Your task – Reproduce the records below verbatim, starting at the line that contains "779x1096 pixels." and ending at the line that contains "point(167,49)", with both of those lines included.

Working data –
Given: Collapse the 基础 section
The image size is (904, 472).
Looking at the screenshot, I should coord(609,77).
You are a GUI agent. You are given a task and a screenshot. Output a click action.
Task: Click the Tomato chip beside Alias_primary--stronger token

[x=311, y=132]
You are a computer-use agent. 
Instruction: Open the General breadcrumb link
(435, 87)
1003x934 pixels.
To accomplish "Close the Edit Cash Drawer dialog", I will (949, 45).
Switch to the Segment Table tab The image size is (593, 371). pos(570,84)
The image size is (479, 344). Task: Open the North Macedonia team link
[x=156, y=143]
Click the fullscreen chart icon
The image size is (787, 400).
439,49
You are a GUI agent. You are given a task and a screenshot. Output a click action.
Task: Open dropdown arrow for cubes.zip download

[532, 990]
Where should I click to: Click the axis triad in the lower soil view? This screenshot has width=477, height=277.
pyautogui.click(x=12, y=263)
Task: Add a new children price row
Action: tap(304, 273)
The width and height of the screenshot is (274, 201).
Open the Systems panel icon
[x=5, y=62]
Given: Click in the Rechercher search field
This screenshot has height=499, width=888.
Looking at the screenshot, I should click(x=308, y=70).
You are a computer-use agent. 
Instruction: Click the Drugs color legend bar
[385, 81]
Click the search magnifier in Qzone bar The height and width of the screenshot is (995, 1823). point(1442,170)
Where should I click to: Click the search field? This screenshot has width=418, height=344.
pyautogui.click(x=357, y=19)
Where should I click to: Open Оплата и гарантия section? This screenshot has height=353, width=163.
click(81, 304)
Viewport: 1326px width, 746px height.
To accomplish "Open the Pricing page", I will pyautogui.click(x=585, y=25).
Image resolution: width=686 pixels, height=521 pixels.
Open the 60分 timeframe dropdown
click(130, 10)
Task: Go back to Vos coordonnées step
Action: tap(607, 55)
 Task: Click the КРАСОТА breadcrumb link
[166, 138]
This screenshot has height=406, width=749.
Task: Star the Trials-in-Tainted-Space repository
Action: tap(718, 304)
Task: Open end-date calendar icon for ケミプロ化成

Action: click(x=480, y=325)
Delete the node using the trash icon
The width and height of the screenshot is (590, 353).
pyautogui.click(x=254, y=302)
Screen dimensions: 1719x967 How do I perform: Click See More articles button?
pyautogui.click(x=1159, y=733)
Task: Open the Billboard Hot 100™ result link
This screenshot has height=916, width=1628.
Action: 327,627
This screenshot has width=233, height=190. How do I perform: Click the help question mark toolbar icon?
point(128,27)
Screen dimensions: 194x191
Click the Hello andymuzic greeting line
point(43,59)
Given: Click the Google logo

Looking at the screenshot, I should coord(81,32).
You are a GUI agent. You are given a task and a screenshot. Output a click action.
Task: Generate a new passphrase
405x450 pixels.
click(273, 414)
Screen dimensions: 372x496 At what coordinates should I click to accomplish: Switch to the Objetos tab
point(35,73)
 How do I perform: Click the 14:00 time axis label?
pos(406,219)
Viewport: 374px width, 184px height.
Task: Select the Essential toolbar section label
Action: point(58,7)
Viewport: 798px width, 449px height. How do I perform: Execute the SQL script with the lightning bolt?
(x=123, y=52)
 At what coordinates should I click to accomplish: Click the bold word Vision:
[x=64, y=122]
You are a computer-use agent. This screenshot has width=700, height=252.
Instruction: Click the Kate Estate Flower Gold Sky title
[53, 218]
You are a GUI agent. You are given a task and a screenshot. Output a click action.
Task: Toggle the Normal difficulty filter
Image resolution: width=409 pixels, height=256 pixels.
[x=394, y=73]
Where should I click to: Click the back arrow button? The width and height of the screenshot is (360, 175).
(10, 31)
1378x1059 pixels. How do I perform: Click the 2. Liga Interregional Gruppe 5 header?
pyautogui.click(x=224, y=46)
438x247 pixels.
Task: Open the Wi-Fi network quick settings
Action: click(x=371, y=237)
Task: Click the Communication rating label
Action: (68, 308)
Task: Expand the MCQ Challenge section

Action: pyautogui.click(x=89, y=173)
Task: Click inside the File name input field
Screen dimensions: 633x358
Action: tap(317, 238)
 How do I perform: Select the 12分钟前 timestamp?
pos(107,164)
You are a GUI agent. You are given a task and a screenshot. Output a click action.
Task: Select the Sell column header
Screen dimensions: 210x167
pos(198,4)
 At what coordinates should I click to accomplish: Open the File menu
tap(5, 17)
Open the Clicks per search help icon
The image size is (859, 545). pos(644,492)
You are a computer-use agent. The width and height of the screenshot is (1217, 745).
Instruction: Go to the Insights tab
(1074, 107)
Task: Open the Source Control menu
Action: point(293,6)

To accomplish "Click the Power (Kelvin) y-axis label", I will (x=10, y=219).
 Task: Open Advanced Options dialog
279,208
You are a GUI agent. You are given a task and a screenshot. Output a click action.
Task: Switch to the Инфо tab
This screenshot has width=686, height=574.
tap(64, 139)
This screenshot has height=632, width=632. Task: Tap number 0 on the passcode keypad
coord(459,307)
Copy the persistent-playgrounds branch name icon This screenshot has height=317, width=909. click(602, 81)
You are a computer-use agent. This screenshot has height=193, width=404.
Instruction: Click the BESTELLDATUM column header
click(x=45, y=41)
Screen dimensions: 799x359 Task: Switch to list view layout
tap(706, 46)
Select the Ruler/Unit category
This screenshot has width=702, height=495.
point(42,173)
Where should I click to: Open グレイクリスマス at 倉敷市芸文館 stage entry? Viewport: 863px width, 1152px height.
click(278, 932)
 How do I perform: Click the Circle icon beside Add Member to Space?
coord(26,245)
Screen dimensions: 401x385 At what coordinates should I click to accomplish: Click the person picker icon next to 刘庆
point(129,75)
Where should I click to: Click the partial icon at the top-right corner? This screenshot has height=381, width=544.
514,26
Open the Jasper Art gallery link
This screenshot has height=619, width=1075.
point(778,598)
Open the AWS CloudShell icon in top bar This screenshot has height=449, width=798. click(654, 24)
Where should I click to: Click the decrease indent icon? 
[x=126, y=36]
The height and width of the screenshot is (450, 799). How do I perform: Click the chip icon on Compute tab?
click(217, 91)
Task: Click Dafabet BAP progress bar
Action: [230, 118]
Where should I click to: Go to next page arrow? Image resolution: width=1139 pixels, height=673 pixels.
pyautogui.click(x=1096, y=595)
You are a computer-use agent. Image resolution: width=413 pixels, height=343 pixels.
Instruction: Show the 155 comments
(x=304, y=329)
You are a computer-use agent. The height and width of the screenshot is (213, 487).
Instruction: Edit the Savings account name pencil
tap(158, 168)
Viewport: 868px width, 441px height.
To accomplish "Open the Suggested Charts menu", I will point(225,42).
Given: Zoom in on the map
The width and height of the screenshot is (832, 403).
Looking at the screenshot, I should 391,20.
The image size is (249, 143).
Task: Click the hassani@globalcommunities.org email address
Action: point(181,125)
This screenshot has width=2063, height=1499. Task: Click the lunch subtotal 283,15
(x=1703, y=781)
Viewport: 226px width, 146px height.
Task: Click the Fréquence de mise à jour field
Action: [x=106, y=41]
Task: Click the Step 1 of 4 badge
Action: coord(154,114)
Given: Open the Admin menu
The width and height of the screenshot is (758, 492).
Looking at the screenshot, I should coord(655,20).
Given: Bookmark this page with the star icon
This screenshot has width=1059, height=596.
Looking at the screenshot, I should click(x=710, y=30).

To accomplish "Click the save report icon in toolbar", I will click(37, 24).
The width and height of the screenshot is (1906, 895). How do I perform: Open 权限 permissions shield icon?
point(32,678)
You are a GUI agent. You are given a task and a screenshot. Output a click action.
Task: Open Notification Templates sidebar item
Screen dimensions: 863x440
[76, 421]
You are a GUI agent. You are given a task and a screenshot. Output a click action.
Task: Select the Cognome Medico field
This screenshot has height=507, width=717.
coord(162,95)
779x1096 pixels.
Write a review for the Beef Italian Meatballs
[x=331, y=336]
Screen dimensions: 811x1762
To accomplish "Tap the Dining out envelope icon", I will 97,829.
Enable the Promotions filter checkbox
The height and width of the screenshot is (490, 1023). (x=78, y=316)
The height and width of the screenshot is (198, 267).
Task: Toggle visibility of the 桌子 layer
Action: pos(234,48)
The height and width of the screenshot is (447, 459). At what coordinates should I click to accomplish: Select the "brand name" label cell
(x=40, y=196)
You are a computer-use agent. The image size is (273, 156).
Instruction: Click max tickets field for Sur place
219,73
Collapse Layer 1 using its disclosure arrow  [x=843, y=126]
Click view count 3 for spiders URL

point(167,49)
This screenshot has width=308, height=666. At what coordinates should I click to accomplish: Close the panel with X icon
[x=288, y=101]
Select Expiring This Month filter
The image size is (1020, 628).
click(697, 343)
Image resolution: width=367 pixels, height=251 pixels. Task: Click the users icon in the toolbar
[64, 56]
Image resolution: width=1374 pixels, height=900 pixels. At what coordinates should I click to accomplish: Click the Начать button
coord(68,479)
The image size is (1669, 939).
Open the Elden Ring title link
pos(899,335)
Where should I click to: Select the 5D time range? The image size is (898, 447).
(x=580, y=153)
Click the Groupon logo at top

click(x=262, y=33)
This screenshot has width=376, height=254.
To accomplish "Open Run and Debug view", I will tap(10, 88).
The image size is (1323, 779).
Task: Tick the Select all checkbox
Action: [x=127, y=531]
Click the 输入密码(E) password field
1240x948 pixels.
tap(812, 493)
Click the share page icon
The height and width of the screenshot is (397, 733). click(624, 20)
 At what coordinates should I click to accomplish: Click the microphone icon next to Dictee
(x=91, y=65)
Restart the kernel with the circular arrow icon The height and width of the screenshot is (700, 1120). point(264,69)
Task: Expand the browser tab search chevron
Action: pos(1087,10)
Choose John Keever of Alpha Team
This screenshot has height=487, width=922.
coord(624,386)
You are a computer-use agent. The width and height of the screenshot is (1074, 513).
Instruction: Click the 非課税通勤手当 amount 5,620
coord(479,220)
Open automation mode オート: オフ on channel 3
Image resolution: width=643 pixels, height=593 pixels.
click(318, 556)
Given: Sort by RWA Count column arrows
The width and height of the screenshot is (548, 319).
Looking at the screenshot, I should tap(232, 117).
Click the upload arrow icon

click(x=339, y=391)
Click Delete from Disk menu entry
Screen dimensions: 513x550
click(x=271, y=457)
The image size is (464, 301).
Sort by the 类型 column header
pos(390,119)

Result below –
779x1096 pixels.
Write a review for the Beef Italian Meatballs
[x=331, y=336]
Screen dimensions: 811x1762
To accomplish "Tap the Dining out envelope icon", I will 97,829.
Enable the Promotions filter checkbox
The height and width of the screenshot is (490, 1023). (x=78, y=316)
The height and width of the screenshot is (198, 267).
Task: Toggle visibility of the 桌子 layer
Action: pos(234,48)
The height and width of the screenshot is (447, 459). At what coordinates should I click to accomplish: Select the "brand name" label cell
(x=40, y=196)
You are a computer-use agent. The image size is (273, 156).
Instruction: Click max tickets field for Sur place
219,73
Collapse Layer 1 using its disclosure arrow  [x=843, y=126]
Click view count 3 for spiders URL

point(167,49)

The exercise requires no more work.